Reproduces the OTT-aware verifier, the EOS-aware acceptance protocol and the partial T_V(k) sweep. The full T_V(k) sweep is EC2-bound because the cold weight-PCA cache for k below 256 exceeds the RTX 4070 Laptop wall-time budget on Llama-3.1-8B.

Hardware target

Local headline acceptance rate: any 8 GB CUDA GPU.
Full T_V(k) sweep: g6e.xlarge L40S, about 90 minutes wall.

Prerequisites

Same toolchain as Paper A.
Pre-warmed weight-PCA cache for the rank set you intend to sweep. The cache is regenerated per (model, k) pair and re-used. Cold-PCA at k=256 takes about 15 minutes on the reference GPU.

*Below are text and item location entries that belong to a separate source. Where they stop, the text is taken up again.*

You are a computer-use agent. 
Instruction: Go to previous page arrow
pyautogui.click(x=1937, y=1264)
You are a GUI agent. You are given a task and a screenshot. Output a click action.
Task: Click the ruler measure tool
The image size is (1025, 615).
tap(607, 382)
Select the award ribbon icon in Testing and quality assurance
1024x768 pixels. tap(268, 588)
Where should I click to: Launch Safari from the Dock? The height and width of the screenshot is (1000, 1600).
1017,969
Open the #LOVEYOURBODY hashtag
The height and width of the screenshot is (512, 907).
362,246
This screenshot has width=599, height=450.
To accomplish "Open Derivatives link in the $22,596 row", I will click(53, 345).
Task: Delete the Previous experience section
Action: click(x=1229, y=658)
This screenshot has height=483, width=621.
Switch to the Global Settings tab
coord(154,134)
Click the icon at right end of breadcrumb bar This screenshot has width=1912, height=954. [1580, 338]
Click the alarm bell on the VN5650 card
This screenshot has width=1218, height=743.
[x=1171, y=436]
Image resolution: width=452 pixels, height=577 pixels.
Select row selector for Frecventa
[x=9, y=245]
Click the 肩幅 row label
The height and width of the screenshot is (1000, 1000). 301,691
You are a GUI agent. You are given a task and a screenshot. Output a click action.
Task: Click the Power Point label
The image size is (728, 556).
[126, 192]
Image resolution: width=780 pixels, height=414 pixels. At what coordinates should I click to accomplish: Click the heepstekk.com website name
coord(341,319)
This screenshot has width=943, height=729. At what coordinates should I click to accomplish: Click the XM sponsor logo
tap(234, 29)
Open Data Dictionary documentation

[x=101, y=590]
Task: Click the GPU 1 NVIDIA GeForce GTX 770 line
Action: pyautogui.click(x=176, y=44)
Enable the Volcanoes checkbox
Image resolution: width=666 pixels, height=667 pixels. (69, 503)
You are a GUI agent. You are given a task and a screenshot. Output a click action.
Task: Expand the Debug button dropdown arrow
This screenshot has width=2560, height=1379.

1. Headline acceptance rate

.\build_host\geodessical.exe $model `
    --axex-spec --axex-spec-tree-k 4 --axex-spec-target-acc 0.4 `
    -p "Write a sorting algorithm in Python" -n 256 --temp 0

Expected: about 38.5 percent acceptance under the EOS-aware schedule.

2. T_V(k) partial sweep

python scripts\bench_tv_of_k.py

The script writes docs/figures/paper-c/tv_of_k.csv. The local run produces a partial curve; alpha collapses to 0 percent at k at or below 256 because of cold-cache PCA. This is reported as a hardware-specific artefact in section 6 of the paper, not as a mechanism finding.

3. EC2: full T_V(k) sweep

python scripts/bench_tv_of_k.py

On the L40S the cold-PCA cost drops below the timeout, so the k=128 and k=256 points populate. Expected total wall time is about 90 minutes.

Outputs

docs/figures/paper-c/tv_of_k.csv
docs/figures/paper-c/spec_acceptance_pack/

Tolerances

Acceptance rate: plus or minus 1.5 percentage points run-over-run on identical seeds.
T_V(k) shape: monotone decreasing in k for k at or above 512 on Llama-3.1-8B.